TASK OBJECTIVE: Please set down each line of the material below without changing anything.
------ PROVIDED MATERIAL ------
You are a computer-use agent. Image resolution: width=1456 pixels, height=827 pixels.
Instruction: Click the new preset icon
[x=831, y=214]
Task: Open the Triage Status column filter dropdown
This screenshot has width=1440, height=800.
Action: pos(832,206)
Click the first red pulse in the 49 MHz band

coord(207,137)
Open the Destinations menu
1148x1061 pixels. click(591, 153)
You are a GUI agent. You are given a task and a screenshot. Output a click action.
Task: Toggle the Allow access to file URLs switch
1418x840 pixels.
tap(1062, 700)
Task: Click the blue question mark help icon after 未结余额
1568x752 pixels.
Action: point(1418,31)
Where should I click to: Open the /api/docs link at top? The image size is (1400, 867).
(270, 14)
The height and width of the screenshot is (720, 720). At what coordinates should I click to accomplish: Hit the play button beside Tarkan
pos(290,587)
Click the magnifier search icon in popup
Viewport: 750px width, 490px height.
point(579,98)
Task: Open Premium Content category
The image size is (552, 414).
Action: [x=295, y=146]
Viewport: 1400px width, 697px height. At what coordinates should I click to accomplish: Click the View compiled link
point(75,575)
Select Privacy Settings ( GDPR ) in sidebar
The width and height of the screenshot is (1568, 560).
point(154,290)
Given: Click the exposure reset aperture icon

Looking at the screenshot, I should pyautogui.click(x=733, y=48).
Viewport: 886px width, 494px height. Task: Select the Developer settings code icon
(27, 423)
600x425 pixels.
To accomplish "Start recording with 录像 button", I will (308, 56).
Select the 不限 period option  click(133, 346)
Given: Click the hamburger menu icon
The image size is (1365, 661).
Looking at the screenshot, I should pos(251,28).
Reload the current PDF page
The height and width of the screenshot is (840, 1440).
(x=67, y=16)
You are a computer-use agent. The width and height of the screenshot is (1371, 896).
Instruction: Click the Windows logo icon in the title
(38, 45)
------
SOLUTION BELOW:
You are a computer-use agent. Image resolution: width=1456 pixels, height=827 pixels.
Instruction: Click the new preset icon
[x=831, y=214]
Task: Open the Triage Status column filter dropdown
This screenshot has width=1440, height=800.
Action: pos(832,206)
Click the first red pulse in the 49 MHz band

coord(207,137)
Open the Destinations menu
1148x1061 pixels. click(591, 153)
You are a GUI agent. You are given a task and a screenshot. Output a click action.
Task: Toggle the Allow access to file URLs switch
1418x840 pixels.
tap(1062, 700)
Task: Click the blue question mark help icon after 未结余额
1568x752 pixels.
Action: point(1418,31)
Where should I click to: Open the /api/docs link at top? The image size is (1400, 867).
(270, 14)
The height and width of the screenshot is (720, 720). At what coordinates should I click to accomplish: Hit the play button beside Tarkan
pos(290,587)
Click the magnifier search icon in popup
Viewport: 750px width, 490px height.
point(579,98)
Task: Open Premium Content category
The image size is (552, 414).
Action: [x=295, y=146]
Viewport: 1400px width, 697px height. At what coordinates should I click to accomplish: Click the View compiled link
point(75,575)
Select Privacy Settings ( GDPR ) in sidebar
The width and height of the screenshot is (1568, 560).
point(154,290)
Given: Click the exposure reset aperture icon

Looking at the screenshot, I should pyautogui.click(x=733, y=48).
Viewport: 886px width, 494px height. Task: Select the Developer settings code icon
(27, 423)
600x425 pixels.
To accomplish "Start recording with 录像 button", I will (308, 56).
Select the 不限 period option  click(133, 346)
Given: Click the hamburger menu icon
The image size is (1365, 661).
Looking at the screenshot, I should pos(251,28).
Reload the current PDF page
The height and width of the screenshot is (840, 1440).
(x=67, y=16)
You are a computer-use agent. The width and height of the screenshot is (1371, 896).
Instruction: Click the Windows logo icon in the title
(38, 45)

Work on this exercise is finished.